Where do I begin? Son, you are my first born, and the first person I ever loved more than myself. Starting off as a teenage mom, we have been growing up together. I can remember the first few moments we shared as you wrapped your tiny fingers around mine, and I said, “It’s me and you, kid.” You went to LSU with me and were present for way too many shopping trips. Now you are about become a teenager yourself. I would be lying if I said I saw any of these emotions coming. (Though I was warned.) There are moments when your adolescent sighs and nonchalant replies push all my buttons. Then in the next minute I will find you teaching your brother how to fix his toy car with such care. My concerns for you are changing and growing just like you are. I remember worrying about outlets and choking hazards. Now I find myself concerned about who you may be talking to on that headset while playing your Xbox or if you are going girl crazy already.
I know you hear me complain about how smelly you are (even though you take the longest showers! I am afraid to ask what is going on in there.) Sometimes I fuss about how you incessantly fight with your younger siblings or how that back talking habit will have you punished for forever. While I am well aware that I have the incredible responsibility of raising you to be a great man, I am still holding on to the fact that I am also the one that wants to hug you like you were two years old and sit you on my lap and rock you to sleep. It is much more difficult that I ever imagined to accept that you are changing. This change is happening at a rapid rate. I blink and there is something new you are doing or interested in. No one prepared me for what it would really feel like. I mean I am the cool mom, the young mom. I wasn’t supposed to get weepy about you becoming a teenager. I was supposed to be celebrating the fact that I would soon be sending you off into the world. The tears seem to flow at the strangest moments. Watching you get on the bus or shoot basketball in the driveway.
Son you are still one of my greatest joys. I am proud of you, and as we enter these challenging teenage years I want you to know I am still your mommy. If you hurt yourself I will still try to make it better. When you make mistakes I will still help you correct them. You are never alone. As you grow older our relationship will shift and change, but my love for you will always remain the same. You are growing up, and with every passing year I am loosening my hold one finger at a time. Trust me my hand will always be close by. I can’t say I want time to move backwards. I am looking forward to you growing up and moving on. As you are finding your way, so am I. I do wish I could bottle up moments and phases (even the irritating ones.)
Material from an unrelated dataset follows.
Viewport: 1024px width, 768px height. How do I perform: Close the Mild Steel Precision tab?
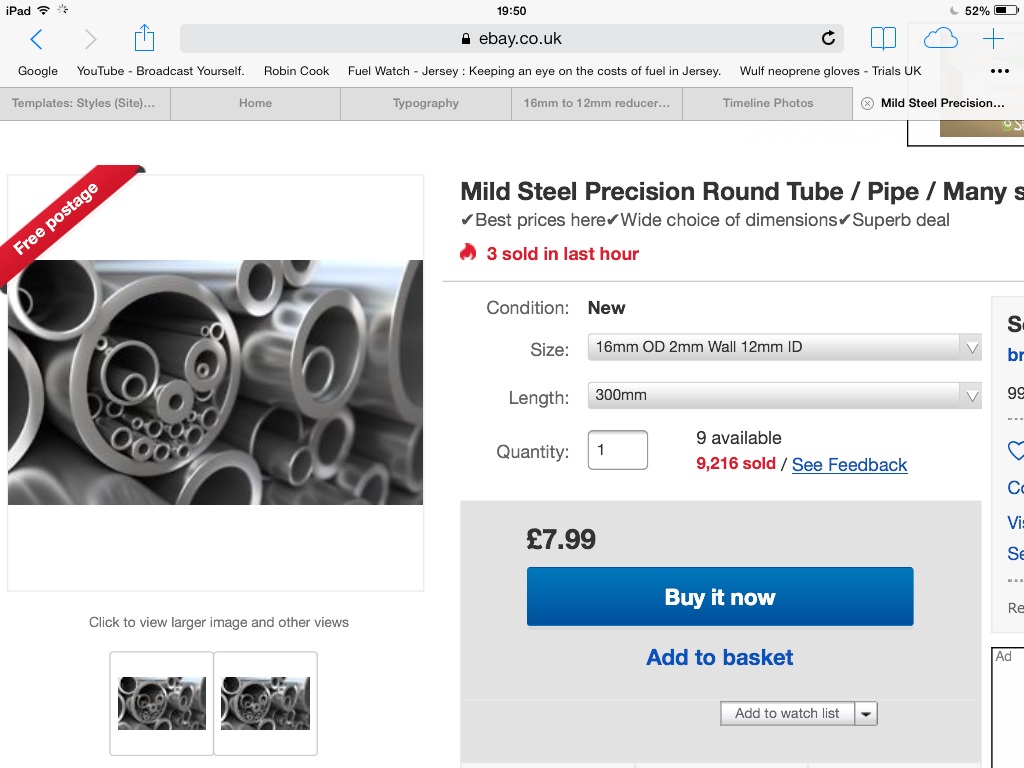(867, 103)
We will continue this journey together, and one day I will be writing to my almost adult son. I am looking forward to seeing you become exactly who you were meant be (I am not in a hurry though). Feel free to take your time growing up. You don’t have to rush kid. There will be plenty “adulting” for you to do when it is time. This time in your life is all about discovery and challenges. I promise I won’t have all the answers, but I will do my best. I will try to help you with the swaggiest teen fashions and make an effort to be cool around your friends. One thing I know for sure, when I look at you I can still see that little perfect person I brought home from the hospital, all 7lbs 12oz. So if you catch me staring in the coming days as you cross over into the teenage years, don’t worry; I am just a mom looking at her baby boy.